▶ THE REQUEST
Format the records from the line containing "Click the purple" through the line containing "pyautogui.click(x=311, y=1176)" as a JSON list of strings, with one string per line and blank lines omitted.

■ ■ ■

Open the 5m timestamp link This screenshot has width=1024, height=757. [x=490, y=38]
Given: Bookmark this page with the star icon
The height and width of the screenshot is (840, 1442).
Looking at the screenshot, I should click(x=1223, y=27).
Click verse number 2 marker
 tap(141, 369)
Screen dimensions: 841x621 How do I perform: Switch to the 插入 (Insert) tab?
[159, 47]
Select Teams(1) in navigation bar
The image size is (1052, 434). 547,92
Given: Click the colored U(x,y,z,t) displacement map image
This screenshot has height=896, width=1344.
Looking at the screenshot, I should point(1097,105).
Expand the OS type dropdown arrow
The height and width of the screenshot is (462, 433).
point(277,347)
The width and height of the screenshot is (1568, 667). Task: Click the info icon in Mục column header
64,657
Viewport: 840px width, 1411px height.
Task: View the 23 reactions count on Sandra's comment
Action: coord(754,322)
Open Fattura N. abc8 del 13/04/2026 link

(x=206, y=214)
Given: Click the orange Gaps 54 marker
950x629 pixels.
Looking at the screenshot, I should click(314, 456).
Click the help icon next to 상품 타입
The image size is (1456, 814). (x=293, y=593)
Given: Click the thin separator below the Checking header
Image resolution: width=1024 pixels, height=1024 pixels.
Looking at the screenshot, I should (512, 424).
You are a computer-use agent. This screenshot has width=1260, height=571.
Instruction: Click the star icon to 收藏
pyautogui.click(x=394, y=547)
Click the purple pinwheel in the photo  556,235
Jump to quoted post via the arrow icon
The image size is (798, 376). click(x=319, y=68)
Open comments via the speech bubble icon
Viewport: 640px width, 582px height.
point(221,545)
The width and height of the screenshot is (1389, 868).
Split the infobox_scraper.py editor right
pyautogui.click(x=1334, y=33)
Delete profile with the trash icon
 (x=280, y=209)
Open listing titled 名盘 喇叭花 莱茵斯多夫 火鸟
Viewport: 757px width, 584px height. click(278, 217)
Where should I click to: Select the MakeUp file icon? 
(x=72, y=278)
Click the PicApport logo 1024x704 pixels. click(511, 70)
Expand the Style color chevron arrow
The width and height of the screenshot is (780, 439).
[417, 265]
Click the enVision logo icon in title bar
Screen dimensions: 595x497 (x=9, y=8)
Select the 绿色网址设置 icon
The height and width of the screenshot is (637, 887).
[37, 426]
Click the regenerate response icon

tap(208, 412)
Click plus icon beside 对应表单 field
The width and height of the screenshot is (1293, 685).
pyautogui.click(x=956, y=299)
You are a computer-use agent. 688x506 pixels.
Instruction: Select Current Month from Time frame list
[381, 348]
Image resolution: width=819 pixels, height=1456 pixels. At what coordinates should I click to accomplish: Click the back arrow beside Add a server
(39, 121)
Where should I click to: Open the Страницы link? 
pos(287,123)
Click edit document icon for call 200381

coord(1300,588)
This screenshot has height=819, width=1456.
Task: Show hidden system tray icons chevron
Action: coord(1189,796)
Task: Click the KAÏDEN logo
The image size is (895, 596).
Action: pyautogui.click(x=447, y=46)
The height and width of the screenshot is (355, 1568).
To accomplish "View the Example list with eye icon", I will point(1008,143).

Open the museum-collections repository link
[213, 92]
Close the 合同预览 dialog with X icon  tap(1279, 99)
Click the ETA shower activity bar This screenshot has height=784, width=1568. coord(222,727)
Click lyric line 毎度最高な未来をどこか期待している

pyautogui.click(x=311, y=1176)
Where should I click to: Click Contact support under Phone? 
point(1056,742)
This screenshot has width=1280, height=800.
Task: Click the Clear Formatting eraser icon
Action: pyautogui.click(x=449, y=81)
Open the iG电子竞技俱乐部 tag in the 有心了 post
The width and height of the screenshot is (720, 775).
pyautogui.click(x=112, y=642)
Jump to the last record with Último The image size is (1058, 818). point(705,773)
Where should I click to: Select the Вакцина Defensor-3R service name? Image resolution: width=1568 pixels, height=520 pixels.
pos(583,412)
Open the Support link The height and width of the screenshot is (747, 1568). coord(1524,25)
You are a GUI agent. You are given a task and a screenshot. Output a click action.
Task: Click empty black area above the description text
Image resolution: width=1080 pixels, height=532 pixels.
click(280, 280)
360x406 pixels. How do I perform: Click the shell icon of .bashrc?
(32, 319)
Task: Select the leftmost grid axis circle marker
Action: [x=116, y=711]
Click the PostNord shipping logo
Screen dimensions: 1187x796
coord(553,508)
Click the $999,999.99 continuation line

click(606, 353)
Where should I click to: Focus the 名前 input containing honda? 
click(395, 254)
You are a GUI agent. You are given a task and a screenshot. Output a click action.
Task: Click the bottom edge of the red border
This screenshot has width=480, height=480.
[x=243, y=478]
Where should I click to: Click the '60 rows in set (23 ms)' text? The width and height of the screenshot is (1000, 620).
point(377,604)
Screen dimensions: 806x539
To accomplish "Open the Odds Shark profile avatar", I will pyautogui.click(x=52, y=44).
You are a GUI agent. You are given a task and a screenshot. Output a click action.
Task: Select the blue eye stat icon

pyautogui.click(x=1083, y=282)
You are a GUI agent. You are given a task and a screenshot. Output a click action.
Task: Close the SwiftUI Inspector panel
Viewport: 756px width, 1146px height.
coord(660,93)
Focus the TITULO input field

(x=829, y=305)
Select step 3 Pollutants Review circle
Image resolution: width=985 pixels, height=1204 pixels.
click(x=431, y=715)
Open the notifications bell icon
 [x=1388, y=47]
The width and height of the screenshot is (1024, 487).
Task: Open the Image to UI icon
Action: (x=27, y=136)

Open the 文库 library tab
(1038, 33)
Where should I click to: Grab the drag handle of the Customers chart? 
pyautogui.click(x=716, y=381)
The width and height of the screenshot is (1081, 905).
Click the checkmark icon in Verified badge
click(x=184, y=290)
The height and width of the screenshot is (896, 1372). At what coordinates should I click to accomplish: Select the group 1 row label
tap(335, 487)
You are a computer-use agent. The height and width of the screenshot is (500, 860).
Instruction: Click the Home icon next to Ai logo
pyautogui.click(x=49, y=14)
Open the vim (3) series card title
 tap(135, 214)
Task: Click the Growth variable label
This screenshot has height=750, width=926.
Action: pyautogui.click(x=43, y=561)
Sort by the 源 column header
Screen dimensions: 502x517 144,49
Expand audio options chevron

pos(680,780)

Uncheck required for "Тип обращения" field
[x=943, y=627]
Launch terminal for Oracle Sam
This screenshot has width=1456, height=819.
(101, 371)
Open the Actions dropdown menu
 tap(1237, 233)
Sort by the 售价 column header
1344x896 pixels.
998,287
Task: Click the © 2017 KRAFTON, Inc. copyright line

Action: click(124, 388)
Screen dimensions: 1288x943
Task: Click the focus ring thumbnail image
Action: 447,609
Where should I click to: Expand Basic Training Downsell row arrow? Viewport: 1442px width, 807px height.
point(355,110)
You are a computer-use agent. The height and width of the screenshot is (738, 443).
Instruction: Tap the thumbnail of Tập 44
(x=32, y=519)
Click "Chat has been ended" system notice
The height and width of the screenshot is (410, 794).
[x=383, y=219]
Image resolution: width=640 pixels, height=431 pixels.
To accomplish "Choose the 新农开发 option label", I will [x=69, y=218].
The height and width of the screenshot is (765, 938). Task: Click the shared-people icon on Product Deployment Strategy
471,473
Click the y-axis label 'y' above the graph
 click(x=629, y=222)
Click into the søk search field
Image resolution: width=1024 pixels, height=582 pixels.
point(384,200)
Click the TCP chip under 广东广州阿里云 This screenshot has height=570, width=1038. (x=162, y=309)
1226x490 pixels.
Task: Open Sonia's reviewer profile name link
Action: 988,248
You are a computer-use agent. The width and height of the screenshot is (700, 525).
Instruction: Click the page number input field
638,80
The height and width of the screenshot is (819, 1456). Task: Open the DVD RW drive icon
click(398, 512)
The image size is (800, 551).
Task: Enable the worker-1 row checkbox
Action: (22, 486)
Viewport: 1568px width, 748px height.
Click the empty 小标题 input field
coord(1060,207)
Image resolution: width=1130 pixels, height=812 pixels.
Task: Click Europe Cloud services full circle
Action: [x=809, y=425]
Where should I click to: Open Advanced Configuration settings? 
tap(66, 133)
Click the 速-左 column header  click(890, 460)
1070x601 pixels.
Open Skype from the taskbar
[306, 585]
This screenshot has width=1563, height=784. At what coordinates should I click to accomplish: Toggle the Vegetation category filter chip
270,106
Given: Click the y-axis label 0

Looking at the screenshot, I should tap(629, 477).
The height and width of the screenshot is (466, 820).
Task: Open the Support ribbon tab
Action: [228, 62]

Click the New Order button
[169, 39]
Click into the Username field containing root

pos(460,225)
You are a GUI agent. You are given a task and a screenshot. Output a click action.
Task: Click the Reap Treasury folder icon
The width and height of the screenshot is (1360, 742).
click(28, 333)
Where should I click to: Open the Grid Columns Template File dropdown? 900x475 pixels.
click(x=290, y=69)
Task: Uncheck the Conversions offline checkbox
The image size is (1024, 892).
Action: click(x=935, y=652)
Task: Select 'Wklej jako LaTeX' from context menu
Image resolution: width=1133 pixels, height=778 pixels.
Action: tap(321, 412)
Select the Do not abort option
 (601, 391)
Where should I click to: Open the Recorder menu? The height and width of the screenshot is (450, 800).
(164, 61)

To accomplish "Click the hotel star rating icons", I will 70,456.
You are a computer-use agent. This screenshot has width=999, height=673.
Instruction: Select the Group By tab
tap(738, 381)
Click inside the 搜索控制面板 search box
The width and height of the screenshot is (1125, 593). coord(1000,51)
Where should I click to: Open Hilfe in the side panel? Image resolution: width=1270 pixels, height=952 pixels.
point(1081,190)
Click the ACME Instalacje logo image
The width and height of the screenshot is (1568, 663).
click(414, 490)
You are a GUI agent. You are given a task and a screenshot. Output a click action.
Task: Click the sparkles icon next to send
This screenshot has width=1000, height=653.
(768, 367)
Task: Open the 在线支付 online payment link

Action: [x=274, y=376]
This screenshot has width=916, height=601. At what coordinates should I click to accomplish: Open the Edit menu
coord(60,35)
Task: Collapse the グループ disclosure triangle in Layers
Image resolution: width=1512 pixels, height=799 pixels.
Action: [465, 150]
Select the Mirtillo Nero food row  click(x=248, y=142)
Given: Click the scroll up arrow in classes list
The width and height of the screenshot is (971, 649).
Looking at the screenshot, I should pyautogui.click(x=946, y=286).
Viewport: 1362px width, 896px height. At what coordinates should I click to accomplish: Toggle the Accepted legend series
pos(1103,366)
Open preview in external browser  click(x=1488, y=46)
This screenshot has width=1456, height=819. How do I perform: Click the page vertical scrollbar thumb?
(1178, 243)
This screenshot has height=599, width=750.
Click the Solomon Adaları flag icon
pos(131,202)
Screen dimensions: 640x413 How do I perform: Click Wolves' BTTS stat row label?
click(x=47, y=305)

■ ■ ■

▶ ANSWER TO THIS TASK
[
  "Click the purple pinwheel in the photo  556,235",
  "Jump to quoted post via the arrow icon",
  "The image size is (798, 376). click(x=319, y=68)",
  "Open comments via the speech bubble icon",
  "Viewport: 640px width, 582px height.",
  "point(221,545)",
  "The width and height of the screenshot is (1389, 868).",
  "Split the infobox_scraper.py editor right",
  "pyautogui.click(x=1334, y=33)",
  "Delete profile with the trash icon",
  " (x=280, y=209)",
  "Open listing titled 名盘 喇叭花 莱茵斯多夫 火鸟",
  "Viewport: 757px width, 584px height. click(278, 217)",
  "Where should I click to: Select the MakeUp file icon? ",
  "(x=72, y=278)",
  "Click the PicApport logo 1024x704 pixels. click(511, 70)",
  "Expand the Style color chevron arrow",
  "The width and height of the screenshot is (780, 439).",
  "[417, 265]",
  "Click the enVision logo icon in title bar",
  "Screen dimensions: 595x497 (x=9, y=8)",
  "Select the 绿色网址设置 icon",
  "The height and width of the screenshot is (637, 887).",
  "[37, 426]",
  "Click the regenerate response icon",
  "tap(208, 412)",
  "Click plus icon beside 对应表单 field",
  "The width and height of the screenshot is (1293, 685).",
  "pyautogui.click(x=956, y=299)",
  "You are a computer-use agent. 688x506 pixels.",
  "Instruction: Select Current Month from Time frame list",
  "[381, 348]",
  "Image resolution: width=819 pixels, height=1456 pixels. At what coordinates should I click to accomplish: Click the back arrow beside Add a server",
  "(39, 121)",
  "Where should I click to: Open the Страницы link? ",
  "pos(287,123)",
  "Click edit document icon for call 200381",
  "coord(1300,588)",
  "This screenshot has height=819, width=1456.",
  "Task: Show hidden system tray icons chevron",
  "Action: coord(1189,796)",
  "Task: Click the KAÏDEN logo",
  "The image size is (895, 596).",
  "Action: pyautogui.click(x=447, y=46)",
  "The height and width of the screenshot is (355, 1568).",
  "To accomplish \"View the Example list with eye icon\", I will point(1008,143).",
  "Open the museum-collections repository link",
  "[213, 92]",
  "Close the 合同预览 dialog with X icon  tap(1279, 99)",
  "Click the ETA shower activity bar This screenshot has height=784, width=1568. coord(222,727)",
  "Click lyric line 毎度最高な未来をどこか期待している",
  "pyautogui.click(x=311, y=1176)"
]